Friedrich Christian Steinbacher (4 July 1877 – 15 February 1938) was a German mathematician, high-school teacher, natural scientist and ornithologist. He helped Ernst Hartert produce a comprehensive work on the palearctic bird fauna, Die Vögel der paläarktischen Fauna and continued to edit it after Hartert's death from 1933 to 1938. He was the father of Georg and uncle of Joachim Steinbacher who also became ornithologists.

== Life and work ==
Steinbacher came from a Salzburg Protestant family that had moved to Berlin due to religious persecution. He went to a local elementary school before going to the Friedrichs Werder Oberschule. He took an interest in physical fitness activities and was used to hiking under difficult conditions. He also studied Russian and Latin and in 1896 he went to study natural science at the Humboldt University. He took an interest in natural history and was a regular visitor at the museum. He qualified the teacher's exam and began to teach mathematics, physics and biology at high schools. He taught at Frankfurt and from 1904 at Friedrichshagen, Berlin. In 1910 he received a doctorate in mathematics under Ferdinand Georg Frobenius and Hermann Amandus Schwarz. He then served in the army as a driver in an armoured column. After 1920 he began to take a keen interest in ornithology and joined the German Ornithologists’ Society (Deutsche Ornithologische Gesellschaft). He trained students in the study of local bird life, conducting excursions for training teachers. He was elected president of the German ornithological society in 1936. His son Georg Steinbacher became an ornithologist of repute. Ernst Hartert hired Steinbacher for collaboration on the Palearctic birds and found him particularly useful in dealing with the Russian ornithological literature.

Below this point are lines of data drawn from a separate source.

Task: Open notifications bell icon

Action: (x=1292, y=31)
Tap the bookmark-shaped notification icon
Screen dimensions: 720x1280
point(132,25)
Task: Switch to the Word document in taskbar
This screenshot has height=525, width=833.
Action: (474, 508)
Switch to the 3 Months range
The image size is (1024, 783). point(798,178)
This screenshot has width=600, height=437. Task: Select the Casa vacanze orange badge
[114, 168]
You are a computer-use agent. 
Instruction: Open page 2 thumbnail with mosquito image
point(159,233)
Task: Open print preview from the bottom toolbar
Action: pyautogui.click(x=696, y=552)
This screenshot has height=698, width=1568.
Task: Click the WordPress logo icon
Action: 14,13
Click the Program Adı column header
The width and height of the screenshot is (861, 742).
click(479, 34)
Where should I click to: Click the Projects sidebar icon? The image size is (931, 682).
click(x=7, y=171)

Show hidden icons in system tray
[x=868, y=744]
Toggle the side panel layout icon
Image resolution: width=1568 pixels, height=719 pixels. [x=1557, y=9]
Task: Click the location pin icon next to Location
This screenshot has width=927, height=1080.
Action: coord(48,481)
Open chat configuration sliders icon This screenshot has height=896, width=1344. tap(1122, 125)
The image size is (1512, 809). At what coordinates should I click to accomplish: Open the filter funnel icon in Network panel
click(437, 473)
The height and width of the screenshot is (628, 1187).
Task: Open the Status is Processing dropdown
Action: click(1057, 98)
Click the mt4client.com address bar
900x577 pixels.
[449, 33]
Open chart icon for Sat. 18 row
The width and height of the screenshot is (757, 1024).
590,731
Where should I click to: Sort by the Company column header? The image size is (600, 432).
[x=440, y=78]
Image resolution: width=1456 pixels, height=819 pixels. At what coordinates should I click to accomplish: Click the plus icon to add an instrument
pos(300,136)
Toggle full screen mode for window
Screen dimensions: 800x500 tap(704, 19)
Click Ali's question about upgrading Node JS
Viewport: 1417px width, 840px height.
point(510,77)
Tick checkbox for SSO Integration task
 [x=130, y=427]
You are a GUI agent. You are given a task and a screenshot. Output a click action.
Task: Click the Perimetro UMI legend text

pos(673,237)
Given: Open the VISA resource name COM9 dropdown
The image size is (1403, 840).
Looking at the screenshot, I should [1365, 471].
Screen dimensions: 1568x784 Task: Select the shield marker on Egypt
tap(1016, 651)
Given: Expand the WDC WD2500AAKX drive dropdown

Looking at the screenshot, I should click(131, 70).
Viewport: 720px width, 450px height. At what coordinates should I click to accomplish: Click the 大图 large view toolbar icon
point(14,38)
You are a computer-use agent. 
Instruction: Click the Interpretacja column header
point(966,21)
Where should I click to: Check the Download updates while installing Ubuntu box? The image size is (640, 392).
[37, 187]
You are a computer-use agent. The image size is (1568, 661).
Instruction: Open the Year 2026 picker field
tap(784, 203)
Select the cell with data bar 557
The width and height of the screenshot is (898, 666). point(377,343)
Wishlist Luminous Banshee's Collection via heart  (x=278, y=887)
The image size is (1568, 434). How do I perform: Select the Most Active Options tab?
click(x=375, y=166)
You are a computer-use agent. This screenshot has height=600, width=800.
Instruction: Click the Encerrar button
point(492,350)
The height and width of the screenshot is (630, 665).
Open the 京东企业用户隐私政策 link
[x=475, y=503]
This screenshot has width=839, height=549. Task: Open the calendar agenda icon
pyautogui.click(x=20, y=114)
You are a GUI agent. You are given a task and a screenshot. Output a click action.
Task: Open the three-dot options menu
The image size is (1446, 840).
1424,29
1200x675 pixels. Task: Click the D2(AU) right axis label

Steinbacher also helped edit the proceedings of the 6th International Ornithological Congress held in 1926 in Copenhagen and continued to be involved with two more Congresses. He was also a corresponding member of the American Ornithologists Union from 1934. His nephew Joachim Steinbacher, influenced by field trips with his cousin Georg and uncle Friedrich, also became an ornithologist. He described two new subspecies of the reed bunting Emberiza schoeniclus and the subspecies E. s. steinbacheri was named in his honour by Dementiev in 1937, but it is considered a synonym of the nominate subspecies.